In an action, inter alia, to recover damages for medical malpractice, the plaintiff appeals, as limited by her brief, from (1) *508so much of an order of the Supreme Court, Kings County (Hurkin-Torres, J.), dated March 12, 2008, as granted that branch of the motion of the defendants New York Emergency Medical Services, New York City Health and Hospitals Corporation, Kings County Hospital Center, Kings County Psychiatric Center, and Michael Novakhov which was for summary judgment dismissing the cause of action to recover damages for medical malpractice insofar as asserted against them, and (2) so much of a judgment of the same court dated April 7, 2008, as, upon the order, dismissed the cause of action to recover damages for medical malpractice insofar as asserted against those defendants.
Ordered that the appeal from the order is dismissed; and it is further,
Ordered that the judgment is affirmed insofar as appealed from; and it is further,
Ordered that one bill of costs is awarded to the respondents.
The appeal from the intermediate order must be dismissed because the right of direct appeal therefrom terminated with the entry of the judgment in the action (see Matter of Aho, 39 NY2d 241, 248 [1976]). The issues raised on the appeal from the order are brought up for review and have been considered on the appeal from the judgment (see CPLR 5501 [a] [1]).
On July 29, 1995, the plaintiffs ward, Michael Betty (hereinafter Betty), was involuntarily admitted to the defendant Kings County Hospital Center (hereinafter the Hospital) after expressing suicidal ideation and purportedly hearing voices. On July 31, 1995, the defendant Michael Novakhov, a psychiatrist, examined Betty. Betty was ultimately diagnosed with major depression with psychotic features and was prescribed certain medications. Novakhov testified at his deposition that he observed Betty eveiy day while he was admitted to the Hospital, and that he discussed with Betty the importance of continuing his medication after his eventual discharge. Notations in Betty’s medical chart indicate that he continued to improve, and on August 8 it was noted that he would be discharged that week. On August 10 it was noted that Betty “remain[ed] pleasant, without overt psychotic signs.” On August 11, 1995, Betty was discharged from the Hospital with a 30-day supply of his prescribed medication, which he agreed to take as prescribed. He was referred for after-care psychiatric treatment, and an appointment was made for August 23, 1995. On August 16, 1995, Betty attempted suicide which resulted in physical injury.

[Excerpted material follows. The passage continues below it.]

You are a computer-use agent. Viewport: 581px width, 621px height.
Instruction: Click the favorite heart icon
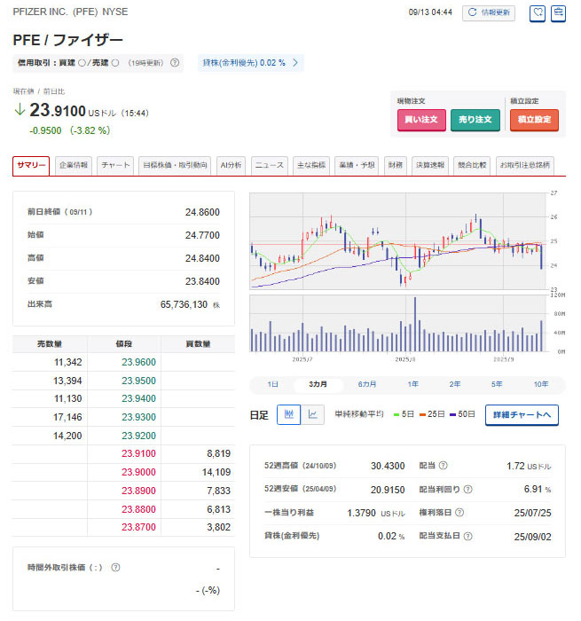point(537,12)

Deserie Betty, Betty’s sister and guardian ad litem (hereinafter the plaintiff), commenced this personal injury action against, *509among others, New York City Emergency Medical Services, the New York City Health and Hospitals Corporation, the Hospital, Kings County Psychiatric Center, and Novakhov (hereinafter collectively the defendants). The plaintiff asserted, inter alia, a cause of action to recover damages for medical malpractice. The Supreme Court granted, among other things, that branch of the defendants’ motion which was for summary judgment dismissing that cause of action insofar as asserted against them, and the plaintiff appeals. We affirm.
“Whether to release an institutionalized patient involves a risk of error. A psychiatrist ‘is not required to achieve success in every case.’ Should a psychiatrist fail to predict that a patient will harm himself or herself if released, the psychiatrist cannot be held liable for a mere error in professional judgment” (Seibert v Fink, 280 AD2d 661, 661 [2001] [citations omitted], quoting Schrempf v State of New York, 66 NY2d 289, 295 [1985]; see Darren v Safier, 207 AD2d 473, 474 [1994]; Weinreb v Rice, 266 AD2d 454, 455 [1999]). For liability to attach, it must be demonstrated that the physician’s treatment decisions were “something less than a professional medical determination” (Fotinas v Westchester County Med. Ctr., 300 AD2d 437, 439 [2002]). Here, the defendants demonstrated their prima facie entitlement to judgment as a matter of law with the submission of an affirmation of a medical expert, the parties’ deposition testimony, and the relevant medical records. In opposition, the plaintiff failed to raise a triable issue of fact as to whether the defendants’ treatment regimen was something less than a professional medical determination or was not based on a careful examination and evaluation of Betty’s condition (see Bell v New York City Health & Hosps. Corp., 90 AD2 270, 281 [1982]; Zuckerman v City of New York, 49 NY2d 557 [1980]). The affidavit of the plaintiff’s expert, who opined that the defendants departed from good and accepted medical practice, was conclusory and unsupported by the record (see Alvarez v Prospect Hosp., 68 NY2d 320, 325 [1986]), and therefore failed to raise a triable issue of fact (see Darren v Safier, 207 AD2d 473 [1994]). Mastro, J.P., Florio, Eng and Leventhal, JJ., concur.